Mr Dalmia said demand for jewellery was shifting towards diamonds as the global price of the gem fell between 15 per cent and 35 per cent last year. Even gold jewellers in India, traditionally the largest market for the precious metal, have been turning to diamonds to help spur gold sales. Laurent-Patrick Gally, a retail analyst at Shuaa Capital in Dubai, said he expected this trend to continue this year.
"If gold prices continue to stay at elevated levels or keep on rising, you will have a substitution effect continuing," he said. However, the average amount spent on diamonds had dropped, said Vincent Braganza, the general manager of Rosy Blue.

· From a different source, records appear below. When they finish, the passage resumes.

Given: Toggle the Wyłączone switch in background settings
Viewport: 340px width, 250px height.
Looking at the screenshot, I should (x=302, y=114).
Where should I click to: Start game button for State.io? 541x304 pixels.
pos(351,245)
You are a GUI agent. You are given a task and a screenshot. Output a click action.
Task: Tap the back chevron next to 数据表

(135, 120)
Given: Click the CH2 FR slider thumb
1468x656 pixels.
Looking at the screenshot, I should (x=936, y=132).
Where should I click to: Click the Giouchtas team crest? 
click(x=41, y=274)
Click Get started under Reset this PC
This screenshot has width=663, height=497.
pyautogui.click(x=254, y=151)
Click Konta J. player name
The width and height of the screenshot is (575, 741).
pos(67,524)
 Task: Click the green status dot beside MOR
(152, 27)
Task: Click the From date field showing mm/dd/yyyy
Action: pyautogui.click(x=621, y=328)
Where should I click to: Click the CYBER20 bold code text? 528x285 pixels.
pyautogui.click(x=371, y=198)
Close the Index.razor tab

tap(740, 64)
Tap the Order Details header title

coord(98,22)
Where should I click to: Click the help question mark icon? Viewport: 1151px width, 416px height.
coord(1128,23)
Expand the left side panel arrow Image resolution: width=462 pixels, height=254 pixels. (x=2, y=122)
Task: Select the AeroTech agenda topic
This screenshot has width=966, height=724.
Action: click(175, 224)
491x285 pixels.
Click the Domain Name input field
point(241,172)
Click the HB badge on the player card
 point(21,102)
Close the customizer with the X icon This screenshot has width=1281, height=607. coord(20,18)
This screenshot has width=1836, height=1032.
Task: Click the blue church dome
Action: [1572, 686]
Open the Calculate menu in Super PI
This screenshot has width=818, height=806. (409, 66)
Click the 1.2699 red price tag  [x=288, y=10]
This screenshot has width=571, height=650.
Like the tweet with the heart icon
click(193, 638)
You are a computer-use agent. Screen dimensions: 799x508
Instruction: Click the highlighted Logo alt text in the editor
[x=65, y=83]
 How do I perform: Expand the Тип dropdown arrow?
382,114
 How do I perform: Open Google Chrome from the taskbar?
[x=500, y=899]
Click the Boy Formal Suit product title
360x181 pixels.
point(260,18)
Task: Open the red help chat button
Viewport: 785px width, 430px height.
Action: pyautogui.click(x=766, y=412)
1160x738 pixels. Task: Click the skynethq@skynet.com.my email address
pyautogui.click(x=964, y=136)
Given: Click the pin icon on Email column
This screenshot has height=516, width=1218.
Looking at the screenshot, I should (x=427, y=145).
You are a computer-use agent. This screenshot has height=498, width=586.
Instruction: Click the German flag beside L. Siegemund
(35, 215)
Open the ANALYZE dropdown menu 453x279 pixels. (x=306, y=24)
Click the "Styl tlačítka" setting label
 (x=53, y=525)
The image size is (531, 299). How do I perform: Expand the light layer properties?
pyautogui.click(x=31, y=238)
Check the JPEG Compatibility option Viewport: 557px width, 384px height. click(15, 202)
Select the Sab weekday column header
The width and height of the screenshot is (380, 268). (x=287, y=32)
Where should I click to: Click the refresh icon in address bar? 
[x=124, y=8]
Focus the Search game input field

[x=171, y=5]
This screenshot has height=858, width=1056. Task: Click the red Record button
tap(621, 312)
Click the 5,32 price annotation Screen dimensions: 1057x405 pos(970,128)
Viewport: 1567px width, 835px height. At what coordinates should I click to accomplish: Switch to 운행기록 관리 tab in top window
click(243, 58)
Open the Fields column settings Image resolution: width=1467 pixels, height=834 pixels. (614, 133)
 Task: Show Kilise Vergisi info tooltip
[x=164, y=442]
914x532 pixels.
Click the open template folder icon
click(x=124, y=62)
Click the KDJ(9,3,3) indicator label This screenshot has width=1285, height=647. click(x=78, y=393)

In 2007 and 2008, the average client would spend between Dh2,500 (US$680.60) and Dh3,000, he said. Now, that amount has gone down to between Dh1,500 and Dh2,000. One reason could be that gold buyers typically have smaller budgets and are now applying this trend to diamond purchases.
"People are buying, but they are buying less costly jewellery," Mr Braganza said. Another factor contributing to the shift towards diamonds was that retailers made bigger profit margins on jewellery that included a gem, rather than just gold alone, he said. Jewellery with diamonds has more of a design element, while gold necklaces and bracelets are often bought and sold as an investment or a commodity.
The global price of rough diamonds has increased 5 per cent to 8 per cent in the past month, said Mr Dalmia. The price is expected to rise further as diamond sellers run out of stocks, said Mr Braganza. He hopes this will give a boost to Rosy Blue's wholesale diamond sales. "The suppliers of those diamonds have started running out of stock, and at the same time the retailers have started running out of finished jewellery," he said.